Exercise details:
Retype, word for word, every line of the records below starting at the one that contains "Privacy & Cookies (63, 2547)" and ending at the one that contains "Gao Amba Jagdambani"; include both of those lines and nothing more.

Stored records:
:::::

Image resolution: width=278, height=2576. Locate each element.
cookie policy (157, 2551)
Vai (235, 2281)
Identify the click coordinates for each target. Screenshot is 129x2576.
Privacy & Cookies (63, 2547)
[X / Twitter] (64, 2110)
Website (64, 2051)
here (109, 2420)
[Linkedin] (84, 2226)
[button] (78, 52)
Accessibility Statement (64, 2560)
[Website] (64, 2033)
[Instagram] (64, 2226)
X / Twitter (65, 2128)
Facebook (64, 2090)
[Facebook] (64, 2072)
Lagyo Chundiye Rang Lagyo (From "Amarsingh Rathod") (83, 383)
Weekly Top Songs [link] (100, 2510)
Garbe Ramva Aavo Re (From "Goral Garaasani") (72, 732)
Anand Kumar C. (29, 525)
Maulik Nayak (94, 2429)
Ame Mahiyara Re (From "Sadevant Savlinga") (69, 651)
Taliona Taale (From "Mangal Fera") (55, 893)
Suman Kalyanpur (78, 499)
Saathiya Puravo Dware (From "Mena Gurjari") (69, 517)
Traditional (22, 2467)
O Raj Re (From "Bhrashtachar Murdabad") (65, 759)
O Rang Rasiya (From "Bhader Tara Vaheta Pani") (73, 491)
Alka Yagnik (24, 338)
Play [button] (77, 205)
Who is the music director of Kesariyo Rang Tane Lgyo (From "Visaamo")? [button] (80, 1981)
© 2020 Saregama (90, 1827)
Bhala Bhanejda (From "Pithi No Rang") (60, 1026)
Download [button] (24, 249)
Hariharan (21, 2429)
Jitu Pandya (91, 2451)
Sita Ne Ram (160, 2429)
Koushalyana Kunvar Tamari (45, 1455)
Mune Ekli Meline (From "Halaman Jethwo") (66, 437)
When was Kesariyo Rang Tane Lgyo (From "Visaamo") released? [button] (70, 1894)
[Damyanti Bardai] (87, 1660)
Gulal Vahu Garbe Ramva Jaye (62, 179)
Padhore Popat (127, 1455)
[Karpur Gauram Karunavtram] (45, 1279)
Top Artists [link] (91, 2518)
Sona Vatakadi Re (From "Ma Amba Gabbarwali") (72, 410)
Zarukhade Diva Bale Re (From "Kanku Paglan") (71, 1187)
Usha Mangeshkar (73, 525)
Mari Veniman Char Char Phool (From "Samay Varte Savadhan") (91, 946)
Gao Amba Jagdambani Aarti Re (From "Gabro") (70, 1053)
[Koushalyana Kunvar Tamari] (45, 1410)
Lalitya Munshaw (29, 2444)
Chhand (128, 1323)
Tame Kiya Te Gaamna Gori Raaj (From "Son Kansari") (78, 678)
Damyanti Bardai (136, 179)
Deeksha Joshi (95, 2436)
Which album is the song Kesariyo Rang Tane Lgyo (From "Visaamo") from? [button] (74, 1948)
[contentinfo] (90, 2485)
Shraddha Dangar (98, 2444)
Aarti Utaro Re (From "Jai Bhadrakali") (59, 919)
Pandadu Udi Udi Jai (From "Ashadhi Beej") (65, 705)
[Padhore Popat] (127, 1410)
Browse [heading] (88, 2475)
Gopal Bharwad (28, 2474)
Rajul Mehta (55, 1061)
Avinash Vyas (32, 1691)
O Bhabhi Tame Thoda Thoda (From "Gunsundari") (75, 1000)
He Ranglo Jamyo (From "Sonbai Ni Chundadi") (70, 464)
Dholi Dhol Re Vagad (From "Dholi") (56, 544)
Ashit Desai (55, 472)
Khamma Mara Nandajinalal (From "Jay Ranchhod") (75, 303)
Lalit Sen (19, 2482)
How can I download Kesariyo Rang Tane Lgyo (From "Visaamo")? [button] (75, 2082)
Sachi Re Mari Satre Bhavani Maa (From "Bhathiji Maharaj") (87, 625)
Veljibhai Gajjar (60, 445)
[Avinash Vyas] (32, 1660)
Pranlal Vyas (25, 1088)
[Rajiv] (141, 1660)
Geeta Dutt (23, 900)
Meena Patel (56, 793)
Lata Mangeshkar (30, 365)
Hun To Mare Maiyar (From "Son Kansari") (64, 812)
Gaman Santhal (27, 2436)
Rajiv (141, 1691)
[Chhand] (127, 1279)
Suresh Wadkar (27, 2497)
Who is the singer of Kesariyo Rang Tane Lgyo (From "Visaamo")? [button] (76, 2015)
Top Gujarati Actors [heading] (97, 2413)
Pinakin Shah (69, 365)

:::::

Finished task:
Privacy & Cookies (63, 2547)
[X / Twitter] (64, 2110)
Website (64, 2051)
here (109, 2420)
[Linkedin] (84, 2226)
[button] (78, 52)
Accessibility Statement (64, 2560)
[Website] (64, 2033)
[Instagram] (64, 2226)
X / Twitter (65, 2128)
Facebook (64, 2090)
[Facebook] (64, 2072)
Lagyo Chundiye Rang Lagyo (From "Amarsingh Rathod") (83, 383)
Weekly Top Songs [link] (100, 2510)
Garbe Ramva Aavo Re (From "Goral Garaasani") (72, 732)
Anand Kumar C. (29, 525)
Maulik Nayak (94, 2429)
Ame Mahiyara Re (From "Sadevant Savlinga") (69, 651)
Taliona Taale (From "Mangal Fera") (55, 893)
Suman Kalyanpur (78, 499)
Saathiya Puravo Dware (From "Mena Gurjari") (69, 517)
Traditional (22, 2467)
O Raj Re (From "Bhrashtachar Murdabad") (65, 759)
O Rang Rasiya (From "Bhader Tara Vaheta Pani") (73, 491)
Alka Yagnik (24, 338)
Play [button] (77, 205)
Who is the music director of Kesariyo Rang Tane Lgyo (From "Visaamo")? [button] (80, 1981)
© 2020 Saregama (90, 1827)
Bhala Bhanejda (From "Pithi No Rang") (60, 1026)
Download [button] (24, 249)
Hariharan (21, 2429)
Jitu Pandya (91, 2451)
Sita Ne Ram (160, 2429)
Koushalyana Kunvar Tamari (45, 1455)
Mune Ekli Meline (From "Halaman Jethwo") (66, 437)
When was Kesariyo Rang Tane Lgyo (From "Visaamo") released? [button] (70, 1894)
[Damyanti Bardai] (87, 1660)
Gulal Vahu Garbe Ramva Jaye (62, 179)
Padhore Popat (127, 1455)
[Karpur Gauram Karunavtram] (45, 1279)
Top Artists [link] (91, 2518)
Sona Vatakadi Re (From "Ma Amba Gabbarwali") (72, 410)
Zarukhade Diva Bale Re (From "Kanku Paglan") (71, 1187)
Usha Mangeshkar (73, 525)
Mari Veniman Char Char Phool (From "Samay Varte Savadhan") (91, 946)
Gao Amba Jagdambani Aarti Re (From "Gabro") (70, 1053)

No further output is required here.